Text:
>>>>>
Custom adoption refers to the practice of a child being placed privately with non-biological parents, usually an extended family member.

Often, it involves the child of a young mother being raised by grandparen­ts or an older aunt or uncle. Government agencies are not involved. A version of the practice exists in all three territorie­s, as well as northern British Columbia and Quebec, but it is most common in Nunavut.

Between 2008 and 2015, almost 1,500 children were traditiona­lly adopted — 95 per cent of all adoptions in the territory. The practice has few controls. Nunavut doesn’t conduct basic background checks, including ensuring the prospectiv­e parent doesn’t have a criminal record or isn’t on the federal sexual predator list.

Towtongie said it’s time a practice rooted in tradition acknowledg­es the modern world.

“How can we ensure that the person adopting is not a child predator? There’s no screening process.”

Towtongie said the risks are real. Recently, she said a woman told her about a sexual predator who received a baby through custom adoption.

“Today, he’s in jail. But the child he adopted committed suicide. Who knows how many?”

A 2013 report for the federal justice department concluded “there are no requiremen­ts under the custom adoption process for social workers to conduct safety checks of adoptive homes or criminal background checks of the prospectiv­e adoptive parents.
<<<<<
Recorded data:
>>>>>
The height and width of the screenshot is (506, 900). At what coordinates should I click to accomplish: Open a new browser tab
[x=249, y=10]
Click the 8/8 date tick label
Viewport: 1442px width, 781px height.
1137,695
<<<<<
Your instructions: Return the full text on custom adoption, word for word. The records are separate from the text on custom adoption and have nothing to do with it.

Response for this exercise:
Custom adoption refers to the practice of a child being placed privately with non-biological parents, usually an extended family member.

Often, it involves the child of a young mother being raised by grandparen­ts or an older aunt or uncle. Government agencies are not involved. A version of the practice exists in all three territorie­s, as well as northern British Columbia and Quebec, but it is most common in Nunavut.

Between 2008 and 2015, almost 1,500 children were traditiona­lly adopted — 95 per cent of all adoptions in the territory. The practice has few controls. Nunavut doesn’t conduct basic background checks, including ensuring the prospectiv­e parent doesn’t have a criminal record or isn’t on the federal sexual predator list.

Towtongie said it’s time a practice rooted in tradition acknowledg­es the modern world.

“How can we ensure that the person adopting is not a child predator? There’s no screening process.”

Towtongie said the risks are real. Recently, she said a woman told her about a sexual predator who received a baby through custom adoption.

“Today, he’s in jail. But the child he adopted committed suicide. Who knows how many?”

A 2013 report for the federal justice department concluded “there are no requiremen­ts under the custom adoption process for social workers to conduct safety checks of adoptive homes or criminal background checks of the prospectiv­e adoptive parents.